For Dr Howard Reed, who has been at the helm of Dubai Women's College for 20 years and is HCT's longest-serving director, the colleges were crucial to areas such as RAK, where they opened in 1993.

"There are a lot of very capable people there," he said. "A lot of the students up there wouldn't have gone to university without HCT."

Since it launched, about 50,000 male and female students have graduated.

"It's supporting the society here," Dr Al Jassim said. "The Government needed these graduates."

And they are successful. About 80 per cent of students from Dubai Women's College have found jobs within six months of graduating. In the first few batches of students, that figure was only half.

Dr Behjat Al Yousuf, the associate director at Al Ain's men's and women's colleges and the longest-serving member of staff after 21 years, has seen these young women grow.

Dr Al Yousuf was at Dubai Women's College until September, when she moved to Al Ain.

"These girls are very articulate and demand more justification of why things happen," she said. "It shows there is more awareness as to what is their role in society.

"We need to make them global citizens and conscious of how to give back to society, rather than thinking 'it's my right'. It should be 'my right and responsibility' as well."

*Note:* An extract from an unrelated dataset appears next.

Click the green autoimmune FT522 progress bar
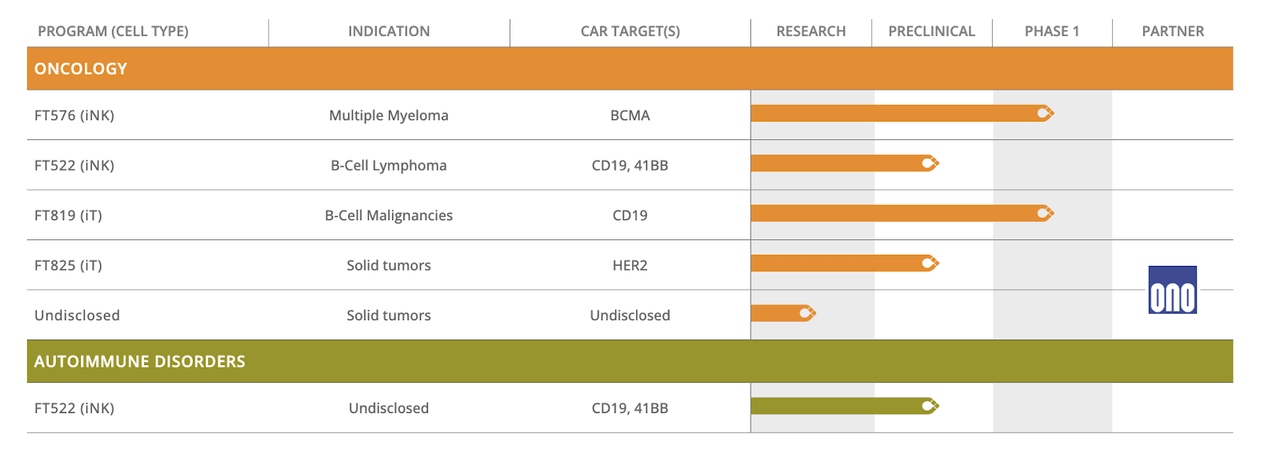Screen dimensions: 1280x450 [x=835, y=406]
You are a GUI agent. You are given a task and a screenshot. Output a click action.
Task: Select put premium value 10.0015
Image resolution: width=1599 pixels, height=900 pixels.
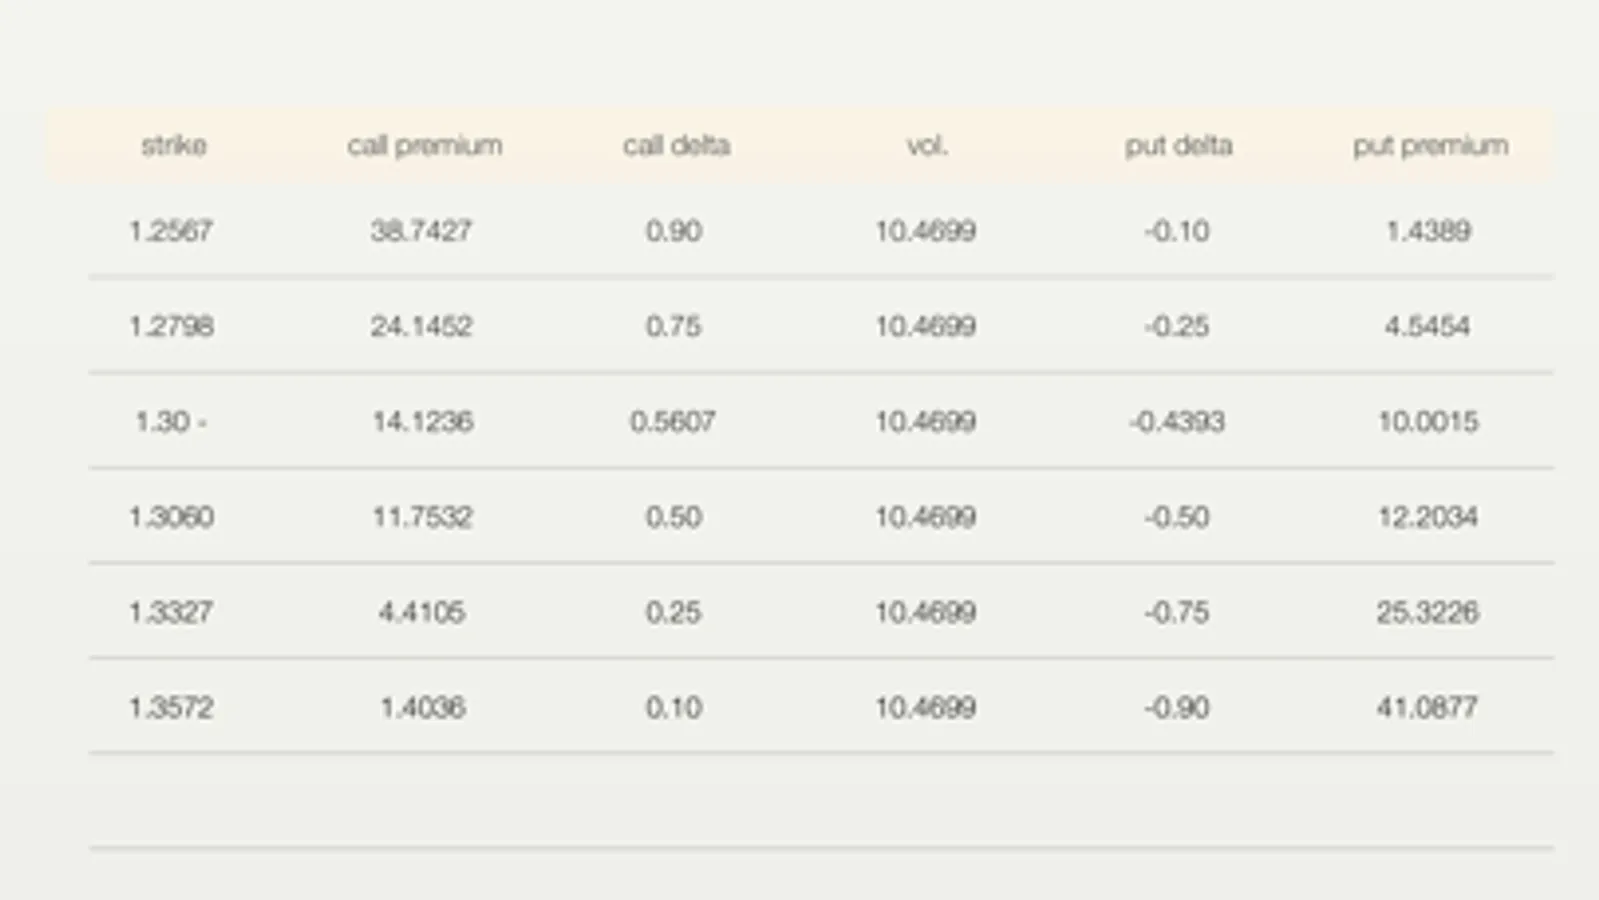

Dr Reed remembers the desperate need for Emirati professionals when he arrived.

"They needed writers, designers, artists, all these things that make up civil society," he said. "But most of all, they needed people to work in hospitals, people to work in offices, in banks, in the airports."

After two batches of students, a study was carried out by government experts to compare the HCT's higher diploma with the degree at UAE University. It was decided in 1993 that graduates from both institutions should be paid the same by all government departments.

This decree was a major incentive for students, said Dr Al Jassim, and a big boost for the institution's prestige, as was the decision that from this current year all HCT students would study for a bachelor's degree.

Dr Reed remains proud of how things have progressed.

"People said local women wouldn't do these jobs like medical imaging, pharmacy and paramedicine," he said. "Parents had a lot of questions - about girls working shifts, wearing uniforms - but we just sat back and said 'you watch'."